As of April 30, 2026, approximately 98%, 92% and 96% of our qualified employees in the United States, Canada and the United Kingdom, respectively, were enrolled in a retirement plan. See Note 16, Retirement Benefits Plans in Part II, Item 8 “Financial Statements and Supplementary Data” of this report for further information on our retirement plans.

Recruiting and retaining the best talent is critical for supporting our growth plans. Our people strategy is focused on accurate recruitment, which means finding the right people for the right openings and accurately communicating to candidates what the job entails and the benefits of working for Sunbelt Rentals. Once onboarded, our investments in safety

and well-being, personal and professional growth, compensation and reward structure and inclusion are important retention enablers. Some of our key initiatives include:

•providing well-structured and competitive reward and benefit packages that ensure our ability to attract and retain the employees we need;

•ensuring that our employees have the right working environment and equipment to enable them to do the best job possible and maximize their satisfaction at work;

•investing in training and career development for our employees to support them in their careers; and

•ensuring that succession plans are in place and reviewed regularly to meet the ongoing needs of our business.

Properties

Our principal executive office is located in Fort Mill, South Carolina and is Company owned. In addition, we lease office buildings in London, England and Warrington, England. The principal executive office of Ashtead prior to the Redomiciliation was located in London, England.

As of April 30, 2026, we operated 1,611 stores across North America and the United Kingdom. We own 105 properties in North America and lease the remaining locations.
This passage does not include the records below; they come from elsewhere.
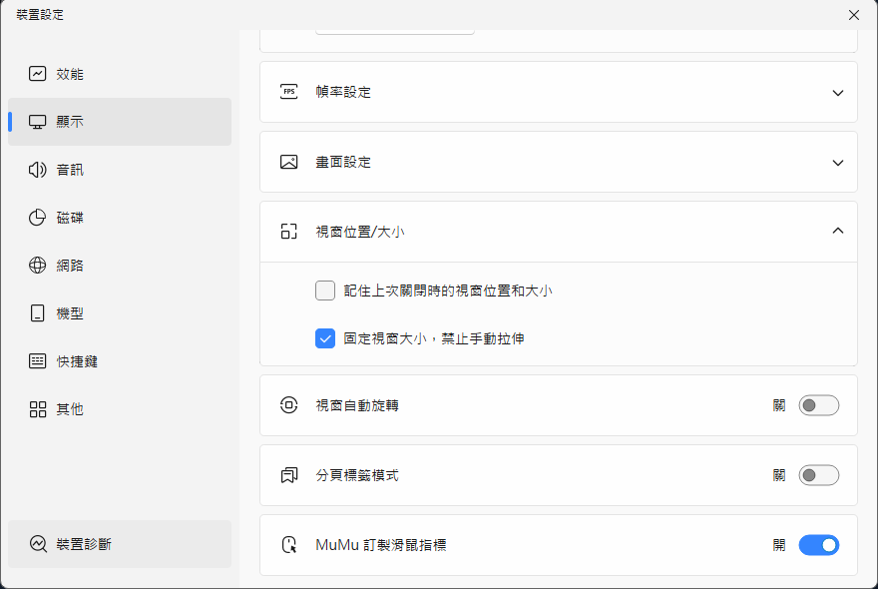Screen dimensions: 878x589
Task: Click the 其他 grid icon
Action: coord(38,409)
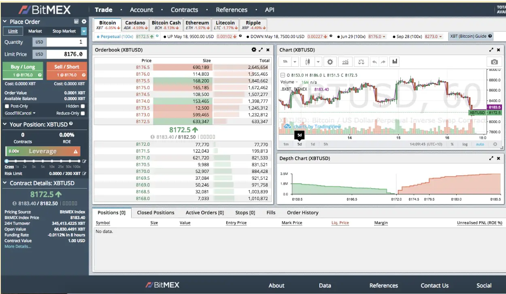Select the Ethereum instrument tab
506x294 pixels.
[197, 25]
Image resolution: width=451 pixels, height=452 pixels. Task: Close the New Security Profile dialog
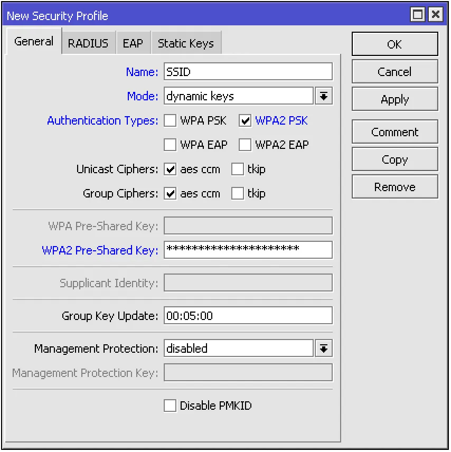tap(435, 14)
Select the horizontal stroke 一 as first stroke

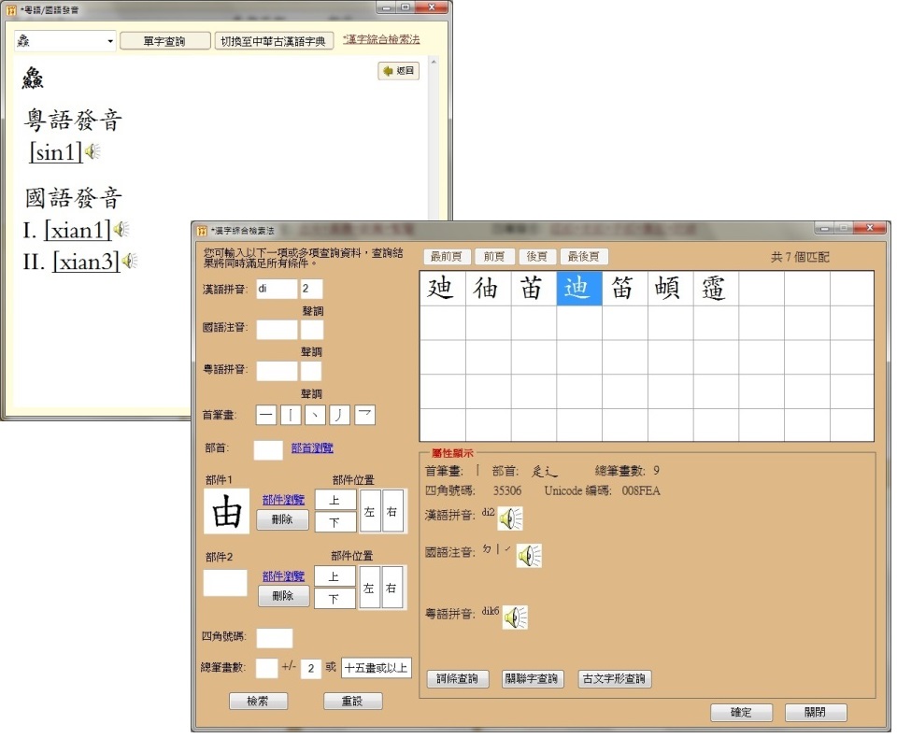coord(266,415)
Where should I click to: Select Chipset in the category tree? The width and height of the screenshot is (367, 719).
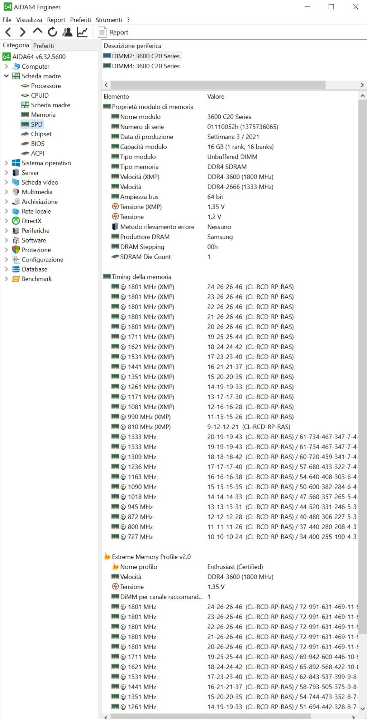[x=41, y=134]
We own 30 properties in the United Kingdom and hold a leasehold interest in the remaining locations. Each of our store locations typically includes offices for sales, administration and management, a customer showroom displaying rental equipment, an equipment service area, office accommodation and outdoor and indoor storage facilities for equipment. Each location offers a range of rental equipment dependent on the specializations of the store(s) based at the location. As of April 30, 2026, we operated 814 North America – General Tool stores, 614 North America – Specialty stores and 183 United Kingdom stores.
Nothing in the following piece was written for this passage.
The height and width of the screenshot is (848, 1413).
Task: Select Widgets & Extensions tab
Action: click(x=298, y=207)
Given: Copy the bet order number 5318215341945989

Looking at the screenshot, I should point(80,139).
We do not consider any specific leased location to be material to our operations.

Legal Proceedings

We are involved in various legal proceedings, claims and governmental audits in the ordinary course of business, including, but not limited to, general liability claims (including personal injury, product liability, and property and automobile claims), indemnification and guarantee obligations, employee injuries and employment-related claims, self-insurance obligations and contract and real estate matters. In the opinion of management, based on information currently available, the ultimate disposition of these proceedings, claims and audits will not have a material adverse effect on our financial position, results of operations, or cash flows.

Available Information

Our website is located at www.sunbeltrentals.com and our investor relations website is located at www.ir.sunbeltrentals.com. Our annual reports on Form 10-K, quarterly reports on Form 10-Q, current reports on Form 8-K, and amendments to those reports are available free of charge on our investor relations website as soon as reasonably practicable after such materials are electronically filed with, or furnished to, the U.S. Securities and Exchange Commission (the “SEC”). The SEC maintains an internet site that contains reports, proxy and information statements, and other information regarding issuers that file electronically with the SEC at http://www.sec.gov. The information contained on, or accessible through, our websites does not constitute a part of this Annual Report on Form 10-K and is not incorporated by reference into this Annual Report on Form 10-K.